In this write-up I will go through the steps needed to complete the Linux PrivEsc Capstone at the end of the Linux Privilege Escalation room on TryHackMe by tryhackme and 1337rce.
You shouldn’t have any issues with this challenge if you’ve completed the room up to this point. I personally chose to make a cheatsheet with all of the commands presented throughout the room and go through them methodically to look for vulnerabilities to exploit.
I used SSH to connect to the target. You can use the browser machine as well for most of this, but as we need access to an attacking machine as well, I found SSH more convenient.
So let’s begin with our enumeration of the target.

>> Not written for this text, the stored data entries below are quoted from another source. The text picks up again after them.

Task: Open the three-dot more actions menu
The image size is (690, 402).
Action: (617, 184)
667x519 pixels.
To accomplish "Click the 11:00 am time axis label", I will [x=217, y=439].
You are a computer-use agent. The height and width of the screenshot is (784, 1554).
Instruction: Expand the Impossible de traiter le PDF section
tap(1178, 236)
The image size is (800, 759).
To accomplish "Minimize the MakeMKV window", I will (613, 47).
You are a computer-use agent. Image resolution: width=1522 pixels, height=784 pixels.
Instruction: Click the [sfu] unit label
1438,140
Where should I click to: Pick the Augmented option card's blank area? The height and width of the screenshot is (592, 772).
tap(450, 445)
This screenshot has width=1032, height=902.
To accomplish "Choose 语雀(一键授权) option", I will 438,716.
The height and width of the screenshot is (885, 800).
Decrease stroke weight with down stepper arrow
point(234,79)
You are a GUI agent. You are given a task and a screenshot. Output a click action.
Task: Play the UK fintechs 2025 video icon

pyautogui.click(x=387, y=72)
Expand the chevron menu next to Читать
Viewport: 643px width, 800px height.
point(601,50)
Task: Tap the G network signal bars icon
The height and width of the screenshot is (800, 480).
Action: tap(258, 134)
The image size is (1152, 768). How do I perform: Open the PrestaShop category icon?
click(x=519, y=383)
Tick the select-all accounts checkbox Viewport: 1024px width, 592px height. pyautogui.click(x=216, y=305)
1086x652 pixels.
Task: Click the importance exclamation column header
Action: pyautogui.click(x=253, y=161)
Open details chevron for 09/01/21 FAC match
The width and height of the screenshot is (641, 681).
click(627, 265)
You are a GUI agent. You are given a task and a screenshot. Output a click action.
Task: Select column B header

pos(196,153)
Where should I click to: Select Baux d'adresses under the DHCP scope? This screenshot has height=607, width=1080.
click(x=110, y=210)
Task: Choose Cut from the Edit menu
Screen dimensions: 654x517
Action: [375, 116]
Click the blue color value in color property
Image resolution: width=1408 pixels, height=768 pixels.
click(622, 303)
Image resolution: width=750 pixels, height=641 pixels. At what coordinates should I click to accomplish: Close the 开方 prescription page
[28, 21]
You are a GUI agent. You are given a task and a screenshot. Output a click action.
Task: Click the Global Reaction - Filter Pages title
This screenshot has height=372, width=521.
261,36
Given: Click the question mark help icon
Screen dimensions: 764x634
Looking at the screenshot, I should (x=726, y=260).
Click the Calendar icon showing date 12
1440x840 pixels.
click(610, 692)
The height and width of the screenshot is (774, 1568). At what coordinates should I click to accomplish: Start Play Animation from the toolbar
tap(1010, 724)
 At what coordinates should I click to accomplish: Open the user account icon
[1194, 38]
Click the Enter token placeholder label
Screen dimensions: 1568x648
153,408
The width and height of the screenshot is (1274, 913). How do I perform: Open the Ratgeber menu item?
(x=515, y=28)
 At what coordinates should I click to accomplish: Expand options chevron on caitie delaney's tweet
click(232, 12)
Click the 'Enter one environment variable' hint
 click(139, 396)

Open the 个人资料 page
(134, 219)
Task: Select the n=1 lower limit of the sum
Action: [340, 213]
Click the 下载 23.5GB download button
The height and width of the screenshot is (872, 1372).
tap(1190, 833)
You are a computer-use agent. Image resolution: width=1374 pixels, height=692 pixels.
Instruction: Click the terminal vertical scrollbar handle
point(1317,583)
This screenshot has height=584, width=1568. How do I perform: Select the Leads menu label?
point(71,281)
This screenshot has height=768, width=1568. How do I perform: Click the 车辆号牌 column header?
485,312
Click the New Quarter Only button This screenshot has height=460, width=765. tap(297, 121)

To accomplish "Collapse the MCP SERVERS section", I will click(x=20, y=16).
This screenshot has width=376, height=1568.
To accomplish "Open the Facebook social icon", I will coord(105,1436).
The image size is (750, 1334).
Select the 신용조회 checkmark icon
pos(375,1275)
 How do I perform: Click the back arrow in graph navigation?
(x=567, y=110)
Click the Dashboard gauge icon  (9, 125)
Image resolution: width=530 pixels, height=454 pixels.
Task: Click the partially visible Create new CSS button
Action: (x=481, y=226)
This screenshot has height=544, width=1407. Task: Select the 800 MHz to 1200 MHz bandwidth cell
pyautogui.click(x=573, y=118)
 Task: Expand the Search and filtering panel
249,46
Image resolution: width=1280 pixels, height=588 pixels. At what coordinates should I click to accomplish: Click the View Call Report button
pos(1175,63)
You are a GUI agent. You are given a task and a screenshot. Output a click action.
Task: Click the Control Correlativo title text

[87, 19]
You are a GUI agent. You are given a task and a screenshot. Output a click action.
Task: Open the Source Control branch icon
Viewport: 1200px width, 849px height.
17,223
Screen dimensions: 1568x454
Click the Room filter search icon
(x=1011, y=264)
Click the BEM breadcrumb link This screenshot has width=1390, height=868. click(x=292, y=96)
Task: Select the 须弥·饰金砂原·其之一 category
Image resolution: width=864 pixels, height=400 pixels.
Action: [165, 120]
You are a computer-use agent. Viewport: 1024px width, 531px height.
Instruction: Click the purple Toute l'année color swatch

I won’t be posting every single command I ran, but just give some examples instead.
I searched for a kernel exploit after getting the above information, but couldn’t really find anything definitive, so I didn’t spend too much time on this.
I was hoping there would be at least something we could run with sudo permissions, but alas no such luck.
There were no scheduled cronjobs to exploit either.
We can read the /etc/passwd file and get some information about the users on the system. We can see another named missy. Might be something to keep in mind.
As is to be expected, we cannot read the /etc/shadow file as we don’t have root permissions.
Next, I searched for files with the SUID bit set and the very first result is a curious one. When looking things up on GTFOBins, it looks like we can utilise the base64 binary to read files.
Since this binary is owned by root, we can try to read the /etc/shadow file.
We need to navigate to the root directory and specify the directory of the binary to make sure the command executes properly.
And we have the contents of the shadow file, which have the hashes for users root and missy.
Now that we have both the passwd and the shadow file, we can copy their contents into two separate files as above, then use the unshadow command to prepare a file for John to crack.
Maybe we’ll get lucky and get the root hash cracked.
That’s not what happens, of course, but we do get the password for missy which allows us to pivot to that account and retrieve the first flag.
We can repeat the process of enumeration to see if there’s a way to get root. I was lucky as the very first command I decided to run showed me the right way forward.
We discover that we can run the find command with sudo permissions. As usual, we can follow the instructions on GTFOBins and we quickly have our root access.
We retrieve the second flag and so the challenge is completed. I do recommend having a list of commands and/or scripts on hand that you can run in order to thoroughly enumerate your Linux target for possible exploitation paths.
Thank you to the creators of this room! It was fun to put to good use everything the Privilege Escalation room teaches.
If you made it this far, thank you for reading!